Wednesday, October 22, 2003

check mate

I've read Nabokov's "The Defense," I've seen "Searching for Bobby Fischer," I've read some great articles about that nutcase, I followed the Kasparov/Deep Blue match with interest, and even had a passing acquaintance with some members of the R.L. Turner High School state championship chess team. None of this has ever made me want to learn how to play chess. Oh, I learned the basic moves back in high school during the many long nights at Grinders Coffeehouse. But I never had the patience to examine the board, think through strategy, or do much else other than blindly flick a horsey across the board and yawn until somebody knocked my king over.
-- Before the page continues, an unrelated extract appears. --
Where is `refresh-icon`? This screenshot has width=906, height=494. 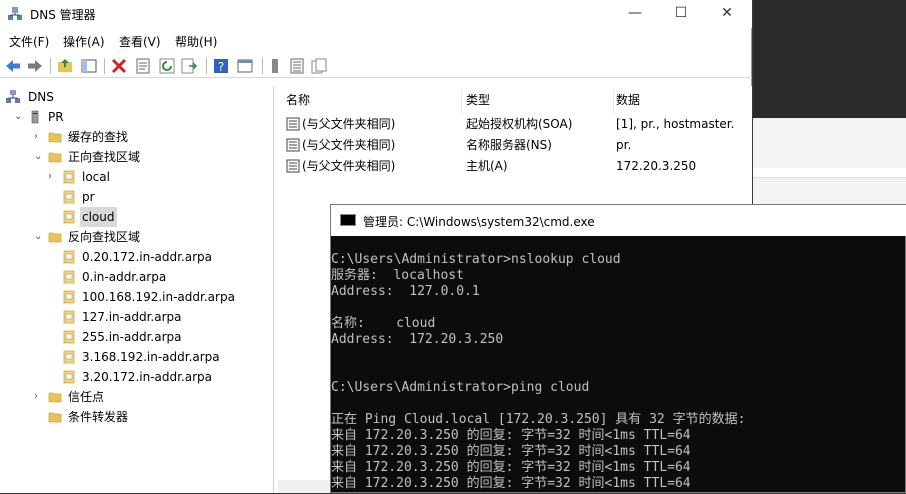 refresh-icon is located at coordinates (167, 66). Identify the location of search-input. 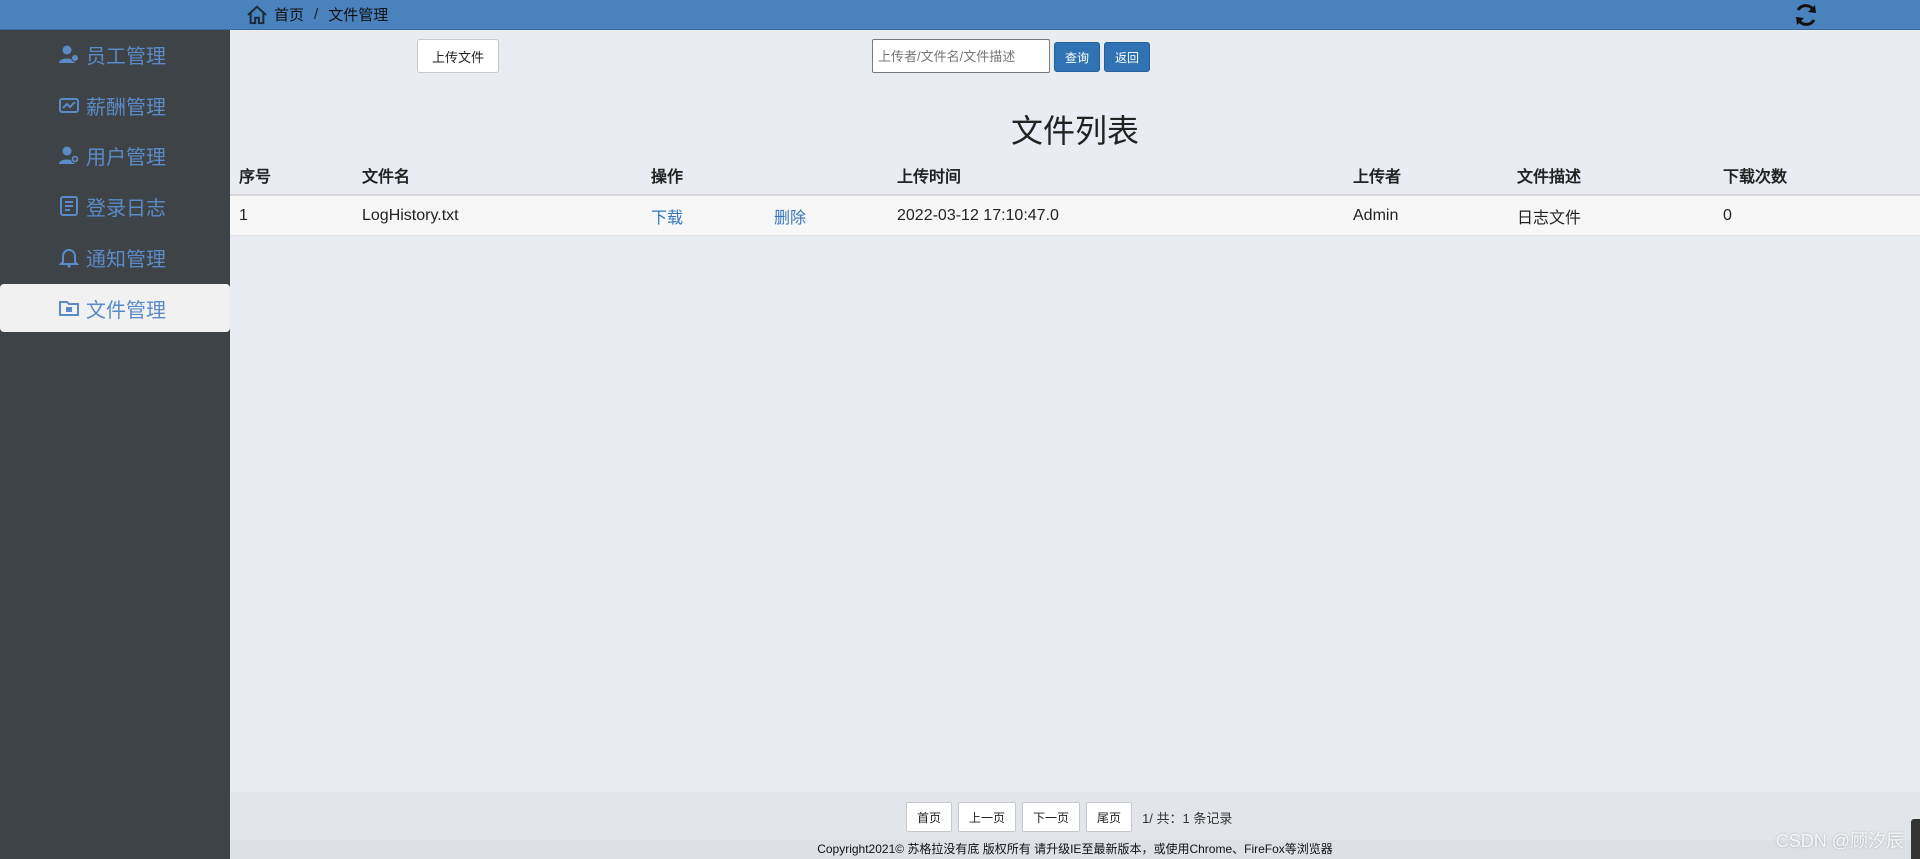
(961, 56).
I always felt that to play chess, you have to really study the game and devote yourself to its intricacies. Frankly, I didn't feel like bothering.

So you can see why I didn't expect Foreign Affairs magazine to drag me into my first chess game since '95.
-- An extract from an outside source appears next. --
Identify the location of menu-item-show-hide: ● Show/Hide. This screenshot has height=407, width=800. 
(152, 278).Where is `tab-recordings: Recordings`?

I was on the bus, rattling home from work, reading about the diplomatic back-and-forth that lead up to the Iraq war and the UN Security Council's failure to pass a second resolution on Iraq. It suddenly struck me that I had never developed any thought processes attuned to strategy, manipulation, anticipating the moves of opponents and allies. Hell, I would never even play Risk because it stressed me out too much. Whenever I played "Civilization" or some such game on the computer, I just sent diplomats everywhere so that I wouldn't have to negotiate war and peace. (my diplomats were regularly beheaded. I then spent all my money on libraries and lo and behold, my nation had the Bomb while my foe [Ireland] was still in the middle ages.)

ANYWAY. I realized that learning how to play chess might help develop that part of my mind that was so woefully undernourished. And I had to do it fast, before my natural aversion to the game kicked in and any chance of learning was gone for another decade. So I called in my resident chess expert (Kriston) who was more than eager to comply, seeing as how he has been trying to get me to play chess for approximately 2.75 years. And to tell the truth, it wasn't nearly as horrible as I expected. I tried my damndest to piss him off, but he was impervious. I called them "horsies" and "castles" and regularly referred to "my guys" "eating" "your guys." I yelped when he put his hand on a particularly threatening piece, and I gloated when he showed me how to eat one of his guys. Halfway through the game he stopped telling me all my moves, and no amount of whining and stalling and begging and snivelling on my part [don't I sound FUN?] would bring aid. "Try to figure out what I want to do," he'd advise. "EAT MY KING!" I'd answer. In the end, he let me win, because he knows it was the only way I'd ever play again. Apparently, I should have taken his king about 25 moves before I did, but I am a slow learner.

I don't feel particularly strategic quite yet, and Risk is definitely not on the horizon, but I do have a new respect for Kriston's pain threshold.